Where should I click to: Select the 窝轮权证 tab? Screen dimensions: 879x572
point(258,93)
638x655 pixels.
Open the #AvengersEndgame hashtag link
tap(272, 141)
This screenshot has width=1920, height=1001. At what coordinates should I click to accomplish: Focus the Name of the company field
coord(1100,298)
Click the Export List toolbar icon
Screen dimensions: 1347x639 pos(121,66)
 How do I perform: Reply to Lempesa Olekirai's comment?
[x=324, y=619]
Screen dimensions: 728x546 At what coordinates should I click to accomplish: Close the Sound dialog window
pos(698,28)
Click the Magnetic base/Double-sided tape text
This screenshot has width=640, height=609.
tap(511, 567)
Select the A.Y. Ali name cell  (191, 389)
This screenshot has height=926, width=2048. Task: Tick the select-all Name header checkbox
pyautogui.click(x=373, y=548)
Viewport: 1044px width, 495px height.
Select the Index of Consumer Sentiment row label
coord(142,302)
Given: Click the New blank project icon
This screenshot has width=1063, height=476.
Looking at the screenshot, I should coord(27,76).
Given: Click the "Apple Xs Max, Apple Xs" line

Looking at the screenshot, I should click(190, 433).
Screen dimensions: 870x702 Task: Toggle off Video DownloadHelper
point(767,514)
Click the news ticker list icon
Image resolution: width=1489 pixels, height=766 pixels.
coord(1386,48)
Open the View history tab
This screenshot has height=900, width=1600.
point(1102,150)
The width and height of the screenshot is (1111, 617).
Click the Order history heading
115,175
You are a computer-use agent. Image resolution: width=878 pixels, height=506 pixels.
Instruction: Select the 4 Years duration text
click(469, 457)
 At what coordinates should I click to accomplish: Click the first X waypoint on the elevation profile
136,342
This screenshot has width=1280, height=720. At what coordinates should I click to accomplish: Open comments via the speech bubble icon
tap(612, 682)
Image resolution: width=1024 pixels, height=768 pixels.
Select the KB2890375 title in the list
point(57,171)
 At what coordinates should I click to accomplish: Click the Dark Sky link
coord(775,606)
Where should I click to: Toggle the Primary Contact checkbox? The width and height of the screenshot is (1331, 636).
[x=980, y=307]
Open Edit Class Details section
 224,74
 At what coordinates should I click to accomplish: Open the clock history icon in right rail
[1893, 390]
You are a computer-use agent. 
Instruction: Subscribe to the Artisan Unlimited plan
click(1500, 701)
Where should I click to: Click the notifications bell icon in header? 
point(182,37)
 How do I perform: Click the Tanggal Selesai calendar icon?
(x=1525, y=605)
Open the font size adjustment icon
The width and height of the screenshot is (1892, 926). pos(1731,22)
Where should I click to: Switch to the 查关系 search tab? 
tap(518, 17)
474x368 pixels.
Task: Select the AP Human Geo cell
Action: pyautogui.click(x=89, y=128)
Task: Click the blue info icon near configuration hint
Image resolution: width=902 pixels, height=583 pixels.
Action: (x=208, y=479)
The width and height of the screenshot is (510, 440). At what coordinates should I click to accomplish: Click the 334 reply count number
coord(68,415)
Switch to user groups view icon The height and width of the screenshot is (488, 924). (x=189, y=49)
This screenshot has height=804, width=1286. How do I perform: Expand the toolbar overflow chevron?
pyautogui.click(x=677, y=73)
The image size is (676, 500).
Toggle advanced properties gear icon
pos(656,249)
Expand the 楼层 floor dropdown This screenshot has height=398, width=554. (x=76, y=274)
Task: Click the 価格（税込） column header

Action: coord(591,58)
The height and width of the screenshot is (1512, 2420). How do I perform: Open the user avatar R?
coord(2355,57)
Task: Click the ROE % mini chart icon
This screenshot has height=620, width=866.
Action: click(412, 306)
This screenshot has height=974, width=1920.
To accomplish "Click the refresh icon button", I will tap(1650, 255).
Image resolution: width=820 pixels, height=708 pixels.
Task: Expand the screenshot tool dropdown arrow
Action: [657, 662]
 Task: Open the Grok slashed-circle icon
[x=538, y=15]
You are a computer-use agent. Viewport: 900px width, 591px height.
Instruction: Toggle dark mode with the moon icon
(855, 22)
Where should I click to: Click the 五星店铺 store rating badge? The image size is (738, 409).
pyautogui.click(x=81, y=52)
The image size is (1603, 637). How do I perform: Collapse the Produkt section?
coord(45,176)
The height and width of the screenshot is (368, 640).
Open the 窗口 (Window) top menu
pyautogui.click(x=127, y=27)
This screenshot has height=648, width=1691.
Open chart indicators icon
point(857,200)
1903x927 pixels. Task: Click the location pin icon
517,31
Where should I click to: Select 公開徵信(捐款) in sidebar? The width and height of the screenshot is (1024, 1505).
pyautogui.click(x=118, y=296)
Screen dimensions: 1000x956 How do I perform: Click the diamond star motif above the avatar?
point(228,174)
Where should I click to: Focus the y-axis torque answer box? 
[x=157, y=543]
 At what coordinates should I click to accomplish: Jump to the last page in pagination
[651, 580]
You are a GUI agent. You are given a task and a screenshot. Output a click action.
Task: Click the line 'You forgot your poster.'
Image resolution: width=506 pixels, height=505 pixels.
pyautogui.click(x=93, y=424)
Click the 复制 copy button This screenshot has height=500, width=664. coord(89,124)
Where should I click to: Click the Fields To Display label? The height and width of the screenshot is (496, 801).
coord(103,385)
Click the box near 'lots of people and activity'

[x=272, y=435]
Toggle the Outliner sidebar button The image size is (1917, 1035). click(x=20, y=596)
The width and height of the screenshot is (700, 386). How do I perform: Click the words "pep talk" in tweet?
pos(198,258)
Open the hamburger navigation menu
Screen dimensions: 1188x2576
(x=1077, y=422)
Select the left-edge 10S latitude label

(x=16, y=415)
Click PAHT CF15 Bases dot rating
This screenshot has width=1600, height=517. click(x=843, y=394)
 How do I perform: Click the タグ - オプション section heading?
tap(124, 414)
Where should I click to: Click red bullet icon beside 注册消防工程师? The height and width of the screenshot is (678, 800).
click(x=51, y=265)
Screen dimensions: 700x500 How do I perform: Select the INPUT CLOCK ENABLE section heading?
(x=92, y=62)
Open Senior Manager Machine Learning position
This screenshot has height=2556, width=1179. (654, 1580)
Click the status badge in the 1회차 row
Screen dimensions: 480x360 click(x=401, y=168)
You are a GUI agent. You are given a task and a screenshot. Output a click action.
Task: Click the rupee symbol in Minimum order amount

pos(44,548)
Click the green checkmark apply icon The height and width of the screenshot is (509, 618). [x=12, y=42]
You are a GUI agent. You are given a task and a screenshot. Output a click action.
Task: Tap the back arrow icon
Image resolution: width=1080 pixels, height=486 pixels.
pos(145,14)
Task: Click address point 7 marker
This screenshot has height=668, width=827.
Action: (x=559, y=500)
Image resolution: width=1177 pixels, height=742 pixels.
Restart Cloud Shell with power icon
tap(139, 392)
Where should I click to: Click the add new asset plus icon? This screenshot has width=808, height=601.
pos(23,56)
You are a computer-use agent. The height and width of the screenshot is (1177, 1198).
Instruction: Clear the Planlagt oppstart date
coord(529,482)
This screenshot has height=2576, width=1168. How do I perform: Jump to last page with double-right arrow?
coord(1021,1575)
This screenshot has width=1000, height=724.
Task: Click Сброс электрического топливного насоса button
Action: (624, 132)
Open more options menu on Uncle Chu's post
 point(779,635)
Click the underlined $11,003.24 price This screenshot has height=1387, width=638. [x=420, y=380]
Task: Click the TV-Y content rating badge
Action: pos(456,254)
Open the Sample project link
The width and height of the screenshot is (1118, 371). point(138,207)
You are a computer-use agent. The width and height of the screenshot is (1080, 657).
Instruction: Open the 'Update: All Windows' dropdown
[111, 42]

Problem to work on:
What lines above hold the word "agent"? List them all.

Answer for this exercise:
You are a computer-use agent. Image resolution: width=878 pixels, height=506 pixels.
You are a computer-use agent. 
You are a computer-use agent. Viewport: 900px width, 591px height.
You are a GUI agent. You are given a task and a screenshot. Output a click action.
You are a GUI agent. You are given a task and a screenshot. Output a click action.
You are a GUI agent. You are given a task and a screenshot. Output a click action.
You are a computer-use agent. The height and width of the screenshot is (1177, 1198).
You are a computer-use agent. The width and height of the screenshot is (1080, 657).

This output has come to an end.